06. As vantagens deste sistema, dentre outras, são: a) permite um pronto julgamento da maioria dos assuntos penais (hoje cerca de 97% dos processos são resolvidos dessa maneira, segundo informação do Juiz Federal norte americano Jeremy D. Fogel, da Califórnia); b) evita os efeitos negativos que a “demora” do processo provoca, sobretudo para o imputado preso; c) facilita uma pronta “reabilitação” do infrator; d) com menos recursos humanos e materiais – economia – são julgados mais casos – eficiência – etc.

07. Dentre as desvantagens são citadas: o menosprezo pelos princípios da inocência, da verdade real, do contraditório etc., a sua injustiça porque há, com frequência, flagrante “desigualdade” entre os negociadores, a falta de publicidade, sua pressão e coação psicológicas, sua manipulação política etc. Essas críticas resultam em grande parte invalidadas quando o “acordo” emana efetivamente da livre manifestação da vontade do implicado, sempre assistido, ademais, por profissional técnico. Cabe considerar que tanto na plea bargaining como na delação premiada brasileira, a negociação não conta com a presença do juiz (que conta apenas com o papel de homologador).

08. O modelo de Justiça pactada (ou consensuada ou negociada) prosperou, sobretudo, depois da Segunda Guerra Mundial, quando aumentou notavelmente a criminalização dos comportamentos sociais nos EUA. Foi o meio encontrado pelos norte-americanos para enfrentar o grande volume de processos judiciais. Conta hoje com o apoio inclusive do Tribunal Supremo (v. nesse sentido Almagro Nosete, 1989, p. 154). Inglaterra e Holanda possuem mecanismos praticamente idênticos à plea bargaining dos Estados Unidos; pode-se dizer a mesma coisa da Áustria no que se refere ao uso e posse de entorpecentes (assim Costa Andrade). Nesse rol ainda temos que inserir a Itália, com seu patteggiamento, que nada mais é que uma Justiça negociada para os crimes dos mafiosos.

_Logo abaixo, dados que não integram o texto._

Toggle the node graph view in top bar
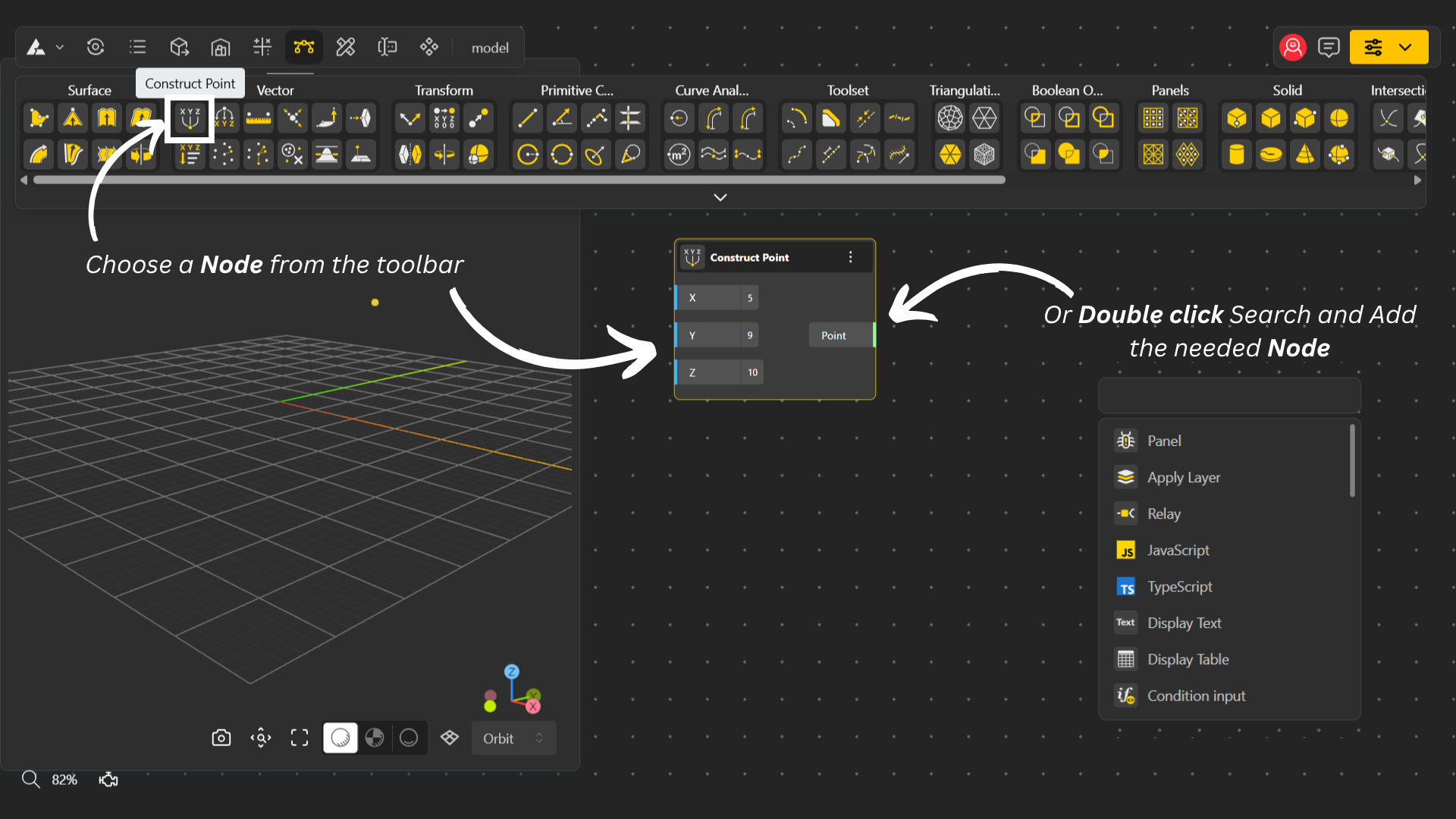This screenshot has height=819, width=1456. [x=304, y=47]
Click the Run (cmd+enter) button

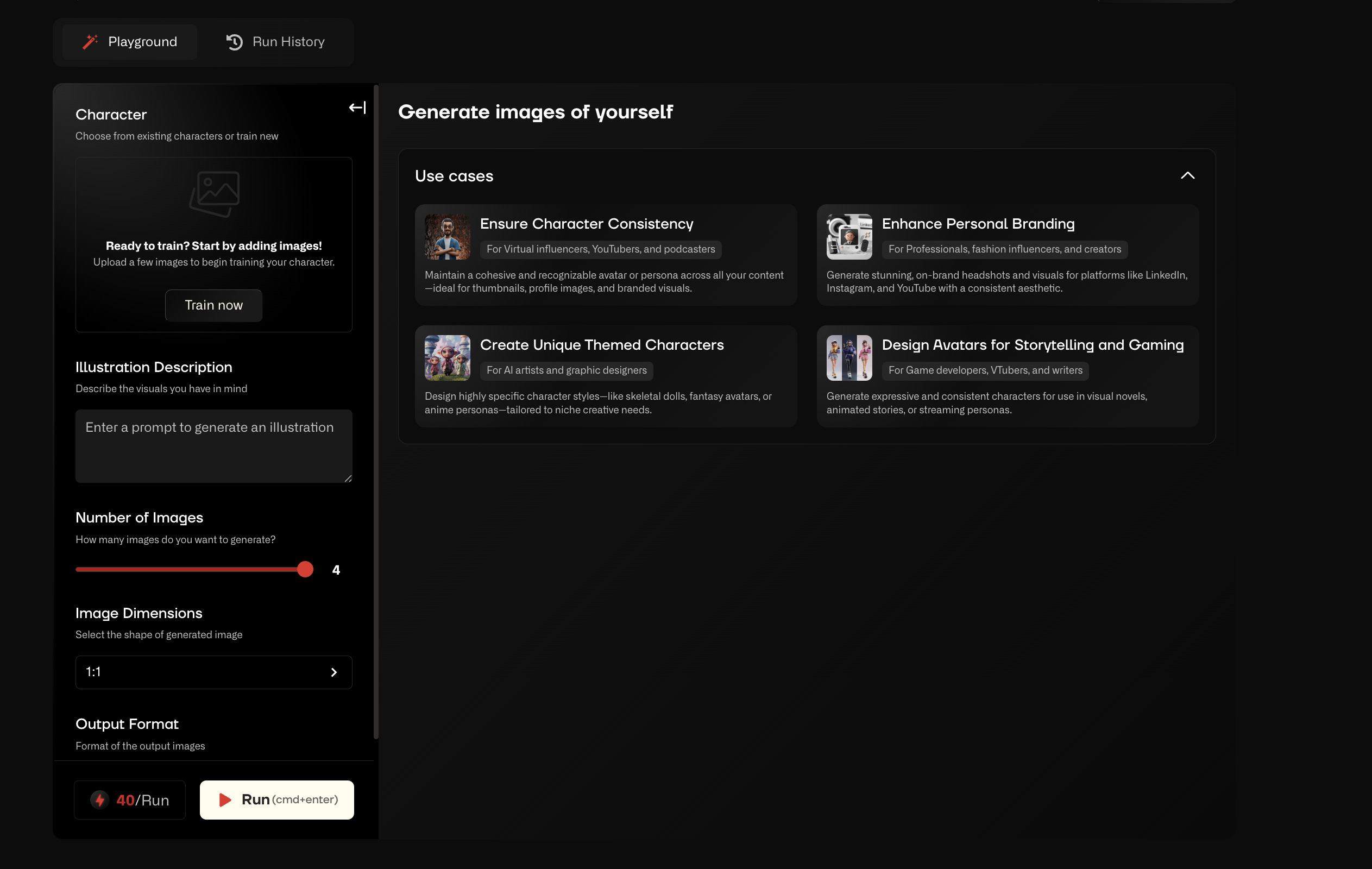point(277,799)
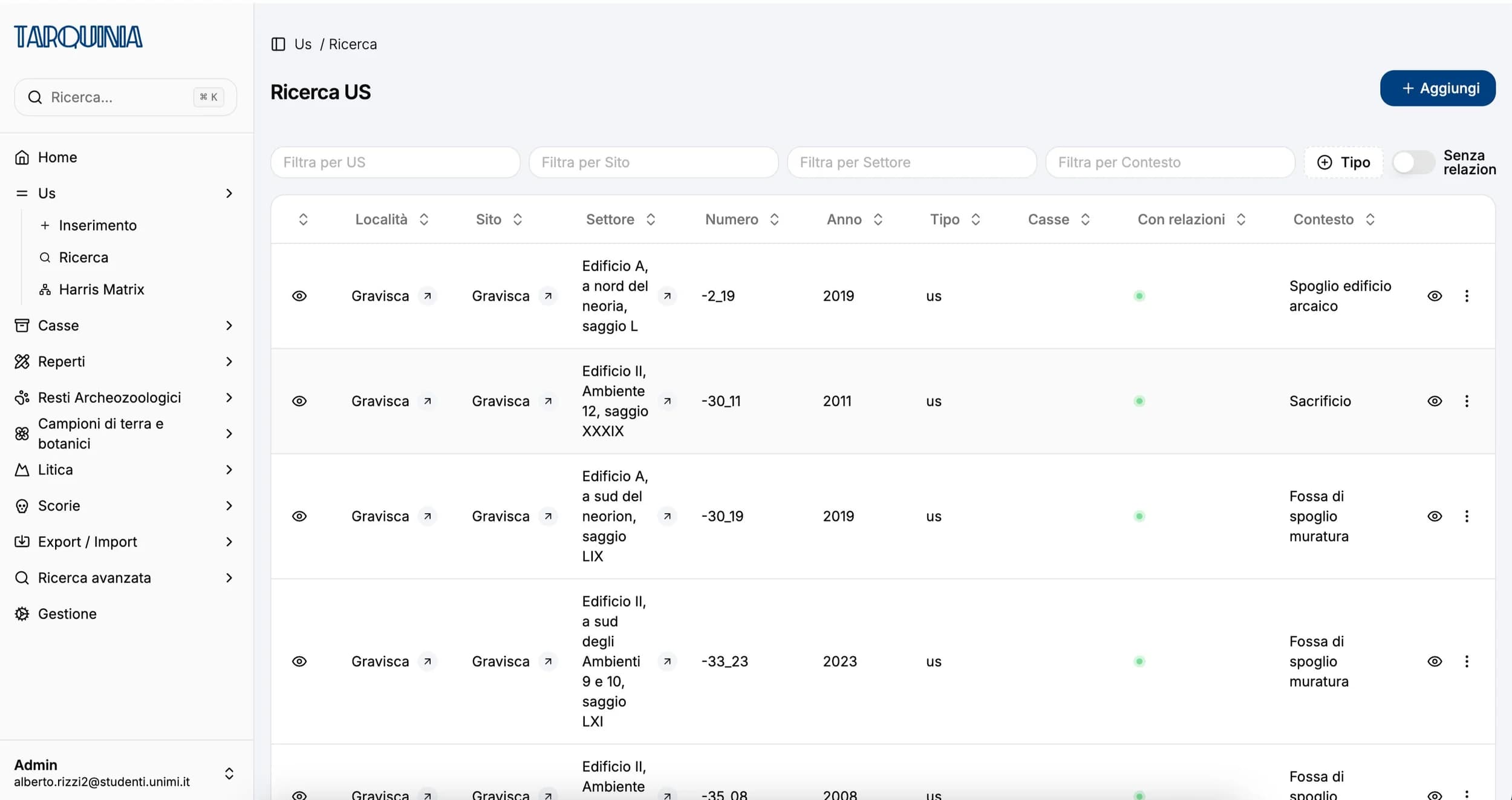Click the TARQUINIA logo

pyautogui.click(x=79, y=37)
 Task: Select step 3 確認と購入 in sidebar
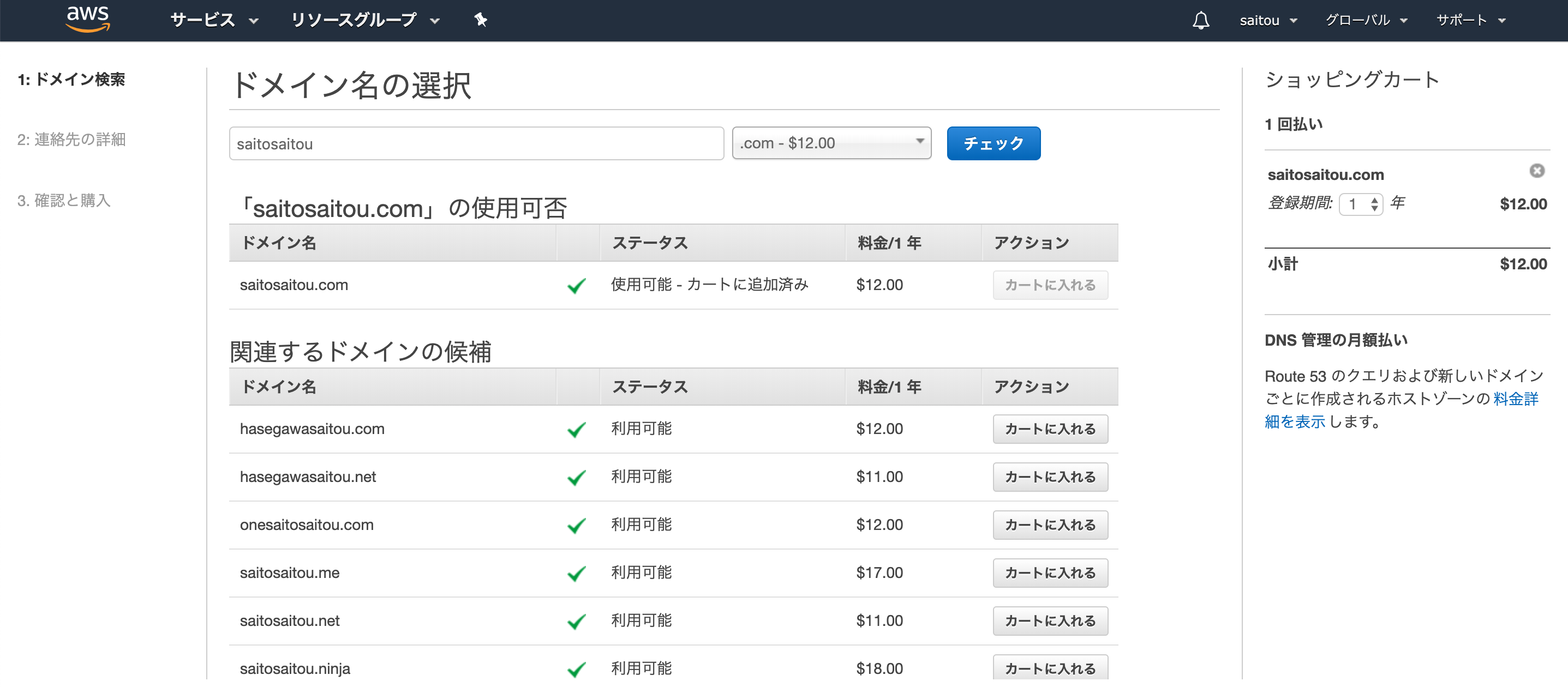[x=64, y=201]
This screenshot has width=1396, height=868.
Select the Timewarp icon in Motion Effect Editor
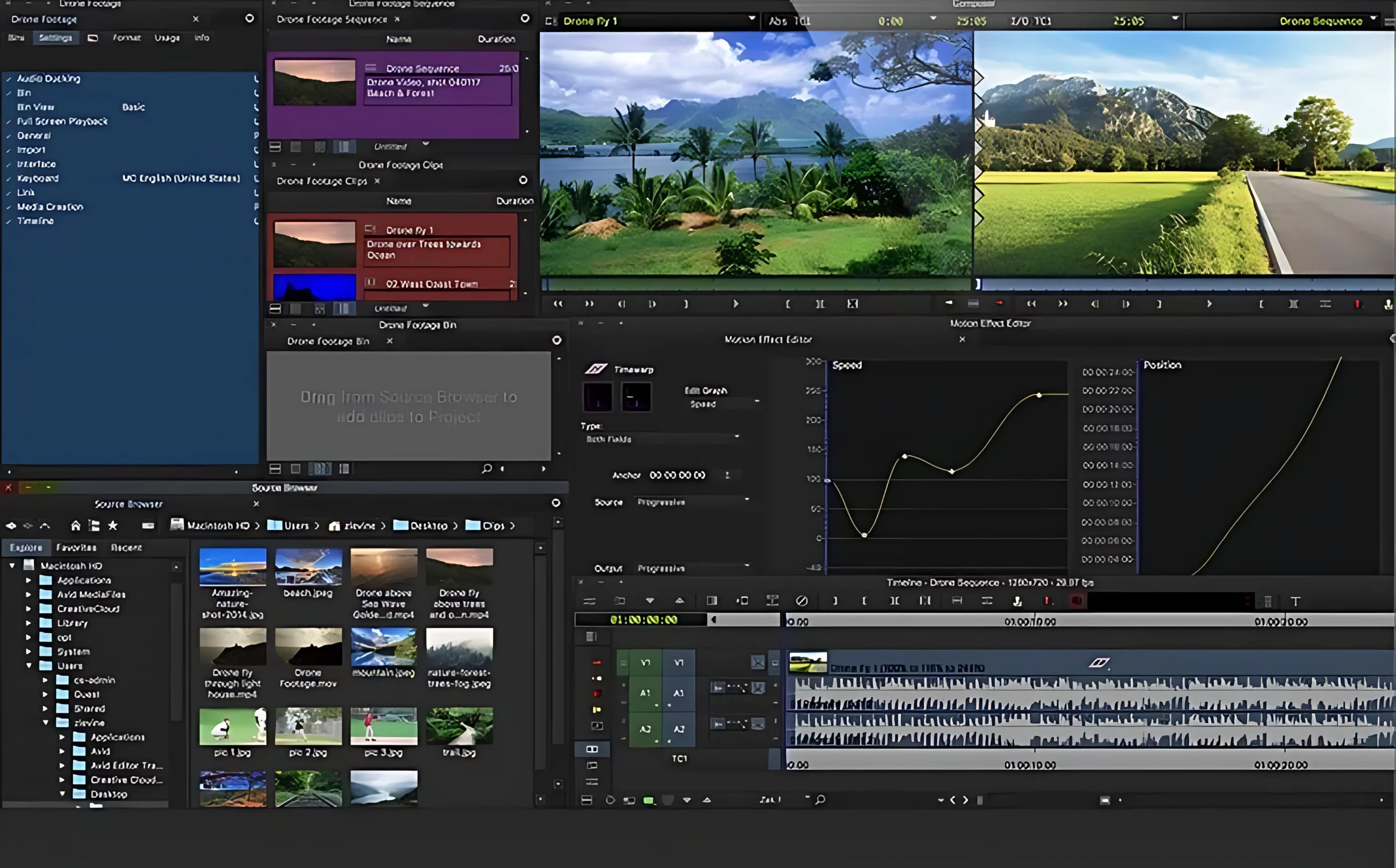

09. Não se pode confundir, no entanto, a plea bargaining norte-americana (que é cabível em relação a qualquer infração), com o “arquivamento do caso” inspirado no princípio da oportunidade adotado pela Alemanha (nesse caso o arquivamento só é possível nos chamados crimes de pequena ou média gravidade). Não cabe confundir, de outra parte, a plea bargaining com a plea guilty, que é a conformidade simples do acusado com a pena solicitada pelo acusador, porém sem bargain (sem negociação, sem transação) (v. sobre a distinção Fairén-Guillén). No Brasil, como se sabe, a possibilidade dessa Justiça negociada adveio com a Lei dos Juizados Criminais (Lei 9.099/95), mas apenas no âmbito das infrações de menor potencial ofensivo (crimes com pena não superior a dois anos).